Les relations contractuelles entre les parties étaient soumises à la convention collective nationale des gardiens, concierges et employés d'immeubles.
Le 30 juillet 2020,
sollicitant le paiement de rappels de salaire et de dommages et intérêts pour exécution déloyale du contrat, M. [H] a saisi le conseil de prud'hommes de Paris qui, par jugement du 9 juin 2021, a rejeté l'ensemble de ses demandes et l'a condamné aux dépens.
Le 27 juillet 2021, M. [H] a fait appel de cette décision notifiée le 8.
Dans ses dernières conclusions remises au greffe par le réseau privé virtuel des avocats le 19 avril 2022, M. [H] demande à la cour d'infirmer le jugement et, statuant à nouveau et y ajoutant, de :
- condamner le syndicat des copropriétaires Les jardins d'Arcadie à lui payer 14.162,11 euros brut de rappel de salaire (salaire brut mensuel contractuel) pour la période allant du 1er janvier 2016 au 31 décembre 2019, outre 1.416,21 euros brut de congés payés afférents ;
- condamner le syndicat des copropriétaires Les jardins d'Arcadie à lui payer 10.575,60 euros brut au titre de rappel de salaire pour travail de nuit pour la période allant du 1er juillet 2017 au 31 juillet 2020, outre 1.057,56 euros brut de congés payés afférents ;
- condamner le syndicat des copropriétaires Les jardins d'Arcadie à lui payer 5.000 euros de dommages et intérêts pour exécution déloyale du contrat de travail ;
- condamner le syndicat de copropriété Les jardins d'Arcadie à lui payer 3.000 euros au titre de l'article 700 du code de procédure civile ;
- verser à M. [H] le rappel de salaire et indemnité de congés payés afférents au travail de nuit entre le 1er août 2020 et la date de l'arrêt à intervenir ;
- appliquer pour l'avenir la majoration légale au titre des heures effectuées de nuit selon la même méthode retenue pour les rappels de salaire au titre du travail de nuit ;
- condamner le syndicat de copropriété Les jardins d'Arcadie aux intérêts au taux légal pour l'ensemble de ces sommes à compter de la saisine initiale du 30 juillet 2020, ainsi qu'aux entiers dépens.

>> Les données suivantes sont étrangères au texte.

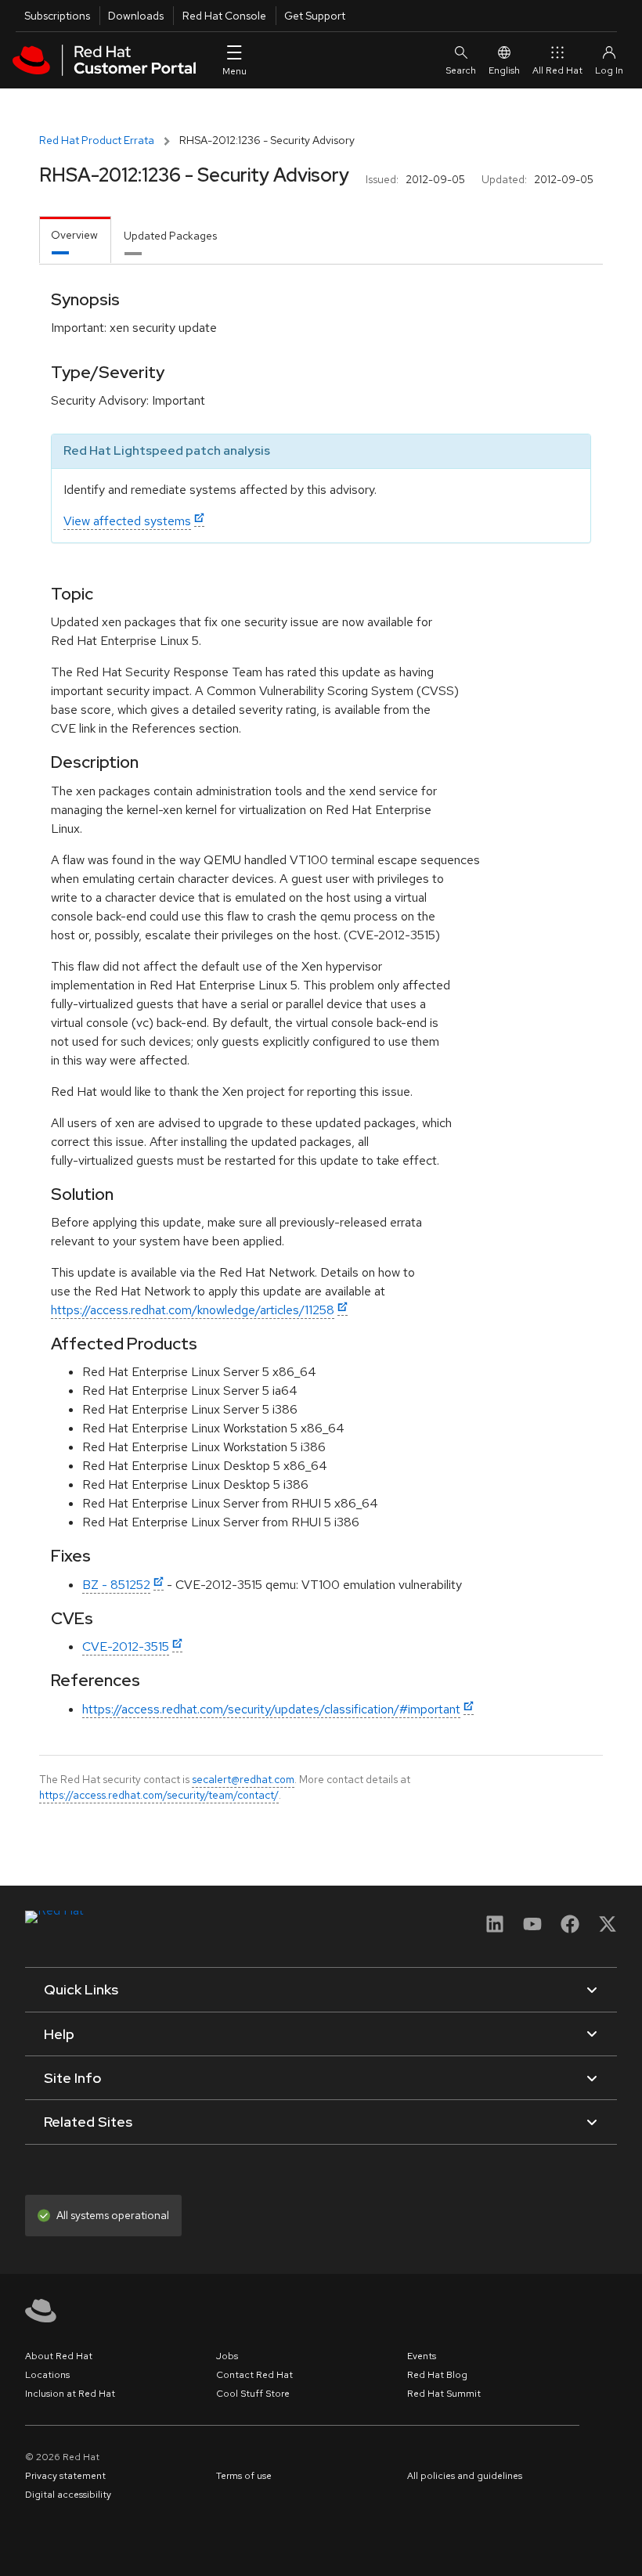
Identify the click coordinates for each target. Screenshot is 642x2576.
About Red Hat (58, 2356)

Dans ses dernières conclusions remises au greffe par le réseau privé virtuel des avocats le 13 décembre 2021, le syndicat des copropriétaires Les jardins d'Arcadie représenté par son syndic, Atrium gestion, demande à la cour de confirmer le jugement et de condamner M. [H] à lui payer 1.500 euros au titre de l'article 700 du code de procédure civile ainsi qu'aux entiers dépens.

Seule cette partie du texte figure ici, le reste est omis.